▶ _Data to use_
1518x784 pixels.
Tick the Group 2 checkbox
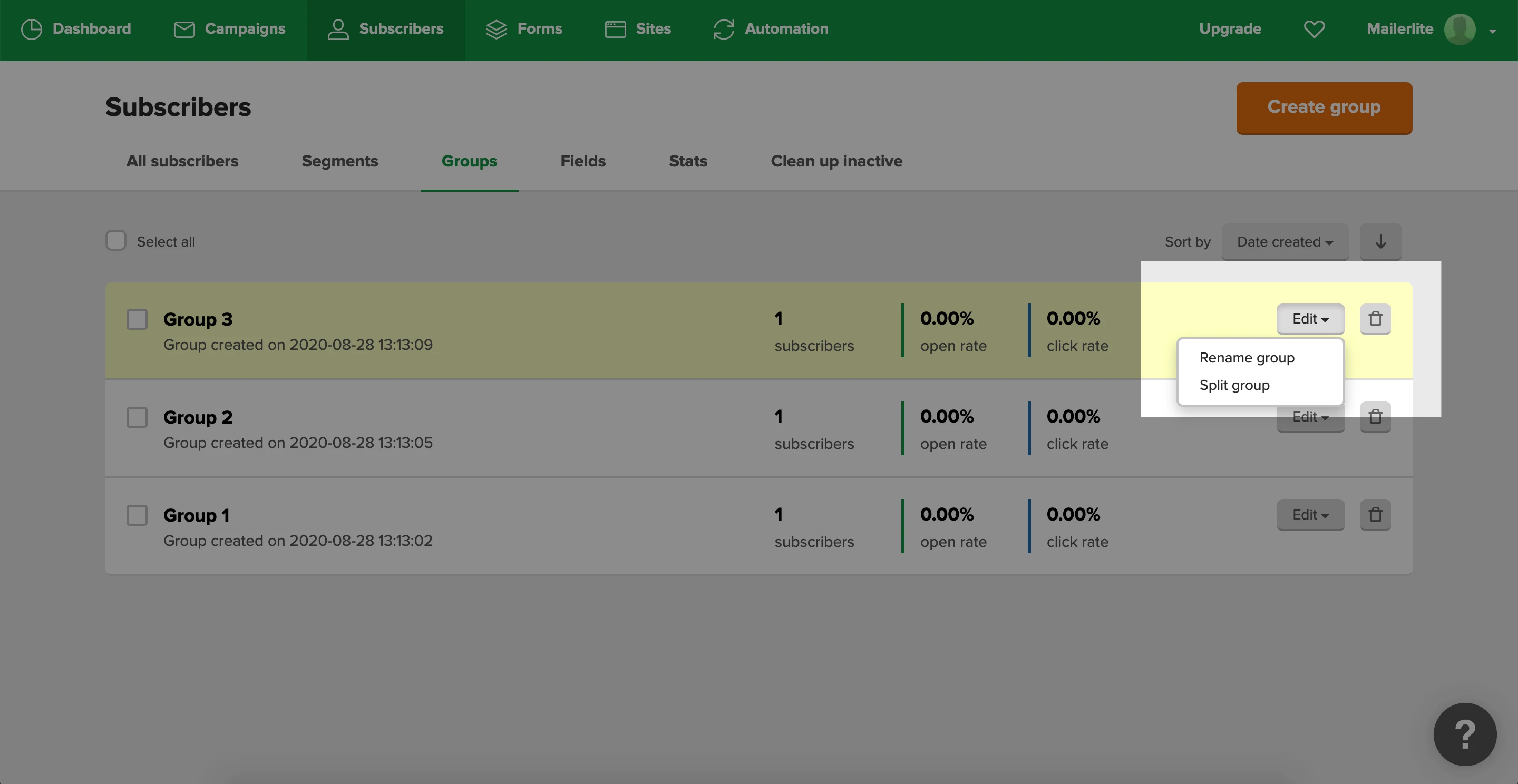tap(137, 417)
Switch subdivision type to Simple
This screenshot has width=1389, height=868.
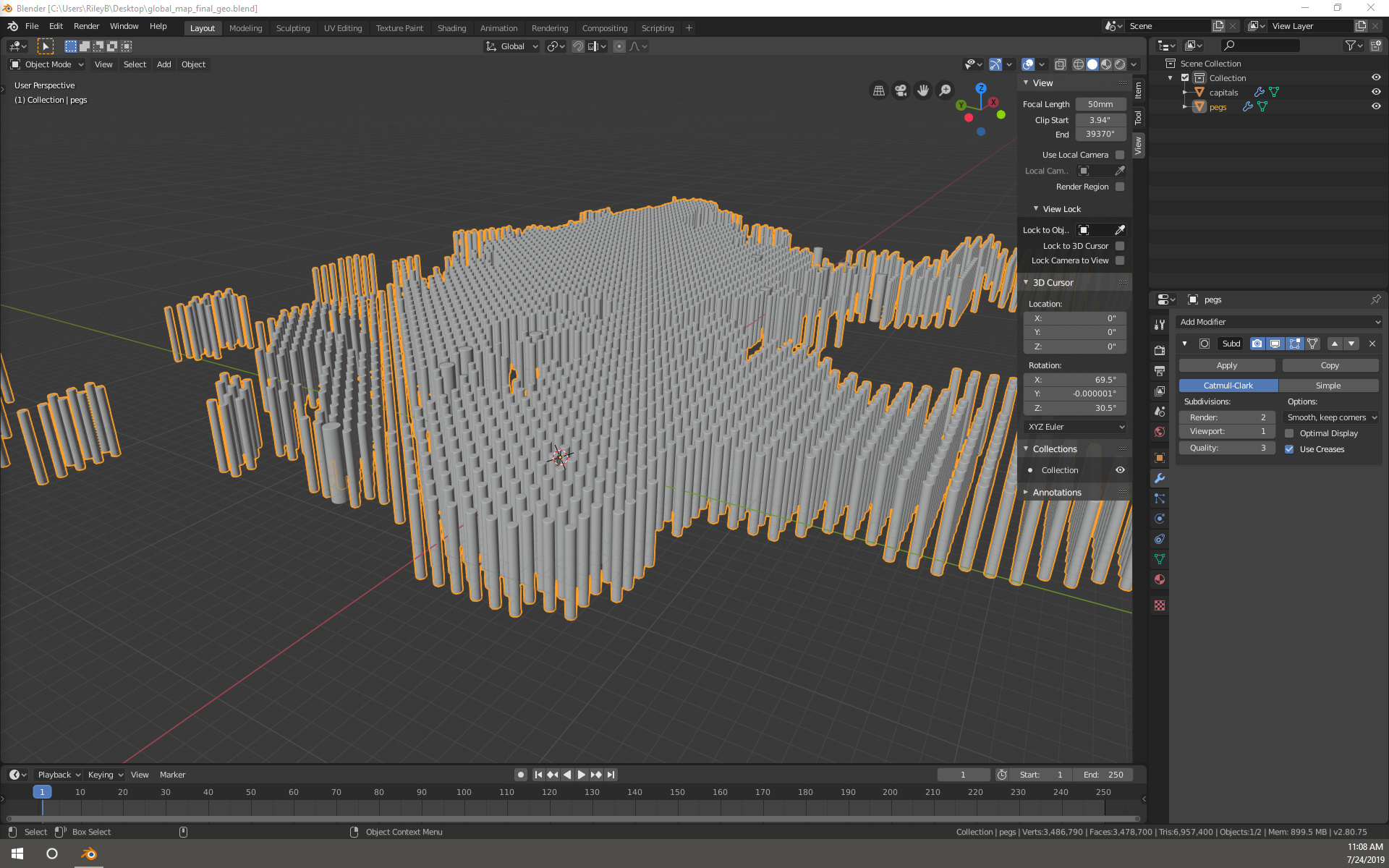click(1328, 386)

▶ _Goal of the exercise_
Please retype the records above exactly, but leave out any pictures.

▶ _Worked solution_
1518x784 pixels.
Tick the Group 2 checkbox
tap(137, 417)
Switch subdivision type to Simple
This screenshot has width=1389, height=868.
click(1328, 386)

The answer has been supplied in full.